Harnas.id, Jakarta – Indonesia Digital and Cyber Institute (IDCI) mendesak pemerintah untuk segera membentuk Komando Siber Nasional di bawah kendali TNI, menyusul revisi Undang-Undang TNI yang justru menempatkan peran TNI hanya sebagai pendukung dalam pertahanan siber.
Direktur Eksekutif IDCI, Yayang Ruzaldy, menegaskan bahwa ancaman siber telah menjadi bagian dari peperangan modern yang tidak bisa hanya ditangani oleh lembaga sipil seperti BSSN atau Kemenkominfo.
“Sabotase digital, pencurian data intelijen, hingga serangan terhadap infrastruktur kritis adalah ancaman yang membutuhkan respons militer secara strategis dan real-time,” ujar Yayang, Senin (24/3/2025).
Menurut Yayang, banyak negara telah menempatkan militer sebagai pusat kendali pertahanan siber, seperti:
• Amerika Serikat dengan US Cyber Command,
• Israel dengan Unit 8200,
• NATO dengan doktrin pertahanan sibernya.
Di Indonesia, ketidakjelasan komando dalam menangani insiden siber justru memperlemah pertahanan negara.
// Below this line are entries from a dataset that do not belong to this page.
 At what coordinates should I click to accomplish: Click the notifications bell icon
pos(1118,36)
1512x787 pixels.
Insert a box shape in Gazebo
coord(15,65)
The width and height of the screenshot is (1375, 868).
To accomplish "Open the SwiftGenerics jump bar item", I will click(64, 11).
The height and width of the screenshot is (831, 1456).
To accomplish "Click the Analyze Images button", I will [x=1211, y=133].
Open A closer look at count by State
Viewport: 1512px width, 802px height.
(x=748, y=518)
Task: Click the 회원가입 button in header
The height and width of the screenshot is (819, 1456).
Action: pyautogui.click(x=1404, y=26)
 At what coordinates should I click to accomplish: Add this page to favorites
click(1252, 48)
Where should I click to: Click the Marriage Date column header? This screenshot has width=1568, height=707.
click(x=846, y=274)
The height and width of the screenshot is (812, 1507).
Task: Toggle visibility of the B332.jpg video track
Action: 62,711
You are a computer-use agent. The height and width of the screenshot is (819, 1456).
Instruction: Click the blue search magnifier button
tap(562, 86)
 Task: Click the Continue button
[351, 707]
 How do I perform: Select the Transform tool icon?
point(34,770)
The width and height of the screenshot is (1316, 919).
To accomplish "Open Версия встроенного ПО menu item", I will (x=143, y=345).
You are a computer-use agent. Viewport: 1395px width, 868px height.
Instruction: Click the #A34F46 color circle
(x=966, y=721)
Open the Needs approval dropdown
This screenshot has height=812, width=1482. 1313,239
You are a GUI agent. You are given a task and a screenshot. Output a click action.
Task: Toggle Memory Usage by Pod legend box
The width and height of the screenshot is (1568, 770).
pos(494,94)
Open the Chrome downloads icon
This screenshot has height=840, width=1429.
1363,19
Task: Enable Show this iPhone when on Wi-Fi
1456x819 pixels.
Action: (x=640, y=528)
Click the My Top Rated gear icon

Saat ini, Perpres No. 28 Tahun 2021 menugaskan BSSN untuk kebijakan teknis, sementara Perpres No. 174 Tahun 2024 memberikan kewenangan kepada Kemenkominfo dalam pengelolaan ruang digital.
“Namun, kedua lembaga ini tidak memiliki otoritas militer yang diperlukan untuk menangani serangan siber strategis,” tegas Yayang.
IDCI menegaskan bahwa ruang siber adalah domain perang kelima (fifth domain of warfare), setara dengan darat, laut, udara, dan antariksa. Oleh karena itu, Indonesia perlu segera membentuk Komando Siber Nasional di bawah TNI, yang memiliki otoritas strategis, operasional, dan taktis.
IDCI mengusulkan tiga langkah strategis bagi pemerintah:
• Memasukkan pertahanan siber sebagai tugas utama TNI dalam UU TNI,
• Membentuk Komando Siber Nasional sebagai unit khusus di bawah TNI,
• Mengadopsi doktrin Active Cyber Defense dalam sistem pertahanan negara.
“Tanpa langkah konkret ini, Indonesia akan terus tertinggal dalam keamanan siber dan berisiko menghadapi krisis kepercayaan institusional,” tutup Yayang.